Minor but compelling double bill of Harold Pinter’s ‘Moonlight’ and ‘Night School’

The only ‘full-length’ play (it’s just over an hour) that Harold Pinter composed in the final three decades of his life, 1993’s ‘Moonlight’ is kind of the most minor of his major works, a meditation on death that feels more laboured than his true classics but emphatically has Something Going For It.

The main innovation in director Lyndsey Turner’s revival is to ditch the multiple locations stipulated by the text and stage the entire thing in the bedroom of dying man Andy (Robert Glenister) – with the implication that much of this is taking place in his head. It more or less makes sense, and allows Glenister to turn in a sparky and robust performance at odds with Andy’s alleged physical state, which makes his savage sparring with his unflappable wife Bel (Brid Brennan) pretty enjoyable.

I’m not massively convinced by the skit-like scenes featuring his sons Jake and Fred (Al Weaver and Dwane Walcott), who appear to have taken refuge in an endless series of elaborate invented scenarios. They initially seem like a joke and eventually appear more like a serious disorder, but they mostly feel like a silly tangent.

But if it’s a bit of a curate’s egg, ‘Moonlight’ picks up steam: there are some absolutely ravishing speeches on the nature of death; there’s a brilliantly menacing cameo from Janie Dee as Andy (and Bel’s!) ex-lover Maria; and the final monologue from Andy’s daughter Bridget (Isis Hainsworth), who is presumably deceased, is searingly beautiful. I think it’s probably still waiting for a director to really unlock its mysteries, but Turner gives it a thoughtful shot that makes a case for the play.

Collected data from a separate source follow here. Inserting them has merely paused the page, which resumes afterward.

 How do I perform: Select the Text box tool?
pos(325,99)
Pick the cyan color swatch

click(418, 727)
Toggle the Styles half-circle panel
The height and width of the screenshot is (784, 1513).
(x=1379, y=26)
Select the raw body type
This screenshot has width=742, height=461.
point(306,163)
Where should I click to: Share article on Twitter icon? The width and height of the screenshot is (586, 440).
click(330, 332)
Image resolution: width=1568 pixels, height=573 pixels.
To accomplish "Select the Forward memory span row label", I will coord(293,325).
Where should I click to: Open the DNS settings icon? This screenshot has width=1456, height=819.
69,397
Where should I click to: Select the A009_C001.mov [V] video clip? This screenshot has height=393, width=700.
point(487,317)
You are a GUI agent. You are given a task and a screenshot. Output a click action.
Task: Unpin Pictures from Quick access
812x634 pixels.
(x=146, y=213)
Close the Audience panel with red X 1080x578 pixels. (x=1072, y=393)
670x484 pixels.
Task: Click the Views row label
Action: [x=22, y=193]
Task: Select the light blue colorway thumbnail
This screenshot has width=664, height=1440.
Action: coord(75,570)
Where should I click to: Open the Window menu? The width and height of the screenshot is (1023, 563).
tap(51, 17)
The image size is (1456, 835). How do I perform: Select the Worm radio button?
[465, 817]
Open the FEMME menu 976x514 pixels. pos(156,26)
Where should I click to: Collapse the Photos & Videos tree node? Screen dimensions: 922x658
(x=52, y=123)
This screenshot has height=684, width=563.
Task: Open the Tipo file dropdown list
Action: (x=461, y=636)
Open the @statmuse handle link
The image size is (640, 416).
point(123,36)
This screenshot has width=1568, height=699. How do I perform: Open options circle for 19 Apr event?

You could probably say the exact opposite about ‘Night School’, which is paired with ‘Moonlight’ to form the fourth programme in Jamie Lloyd’s epic Pinter at the Pinter season. A 1960 TV play, it is fairly obviously not a great work, but it feels like this self-evident truth has liberated rising-star director Ed Stambollouian, allowing him to give it the sort of irreverent, punky treatment we rarely get with Pinter. A comedy about a man, Walter (Weaver again), who leaves jail and returns home only to find his room has been given away to a woman who may not be all she appears, it’s reasonably Pinteresque but probably closer to one of Orton’s farces, sprinkled with a little Monty Python. Stambollouian’s main innovation is to shove a live drummer into the middle of it. Abbie Finn’s clattering fills give it an agreeably manic energy that also occasionally mockingly underscores the none-more-‘60s action.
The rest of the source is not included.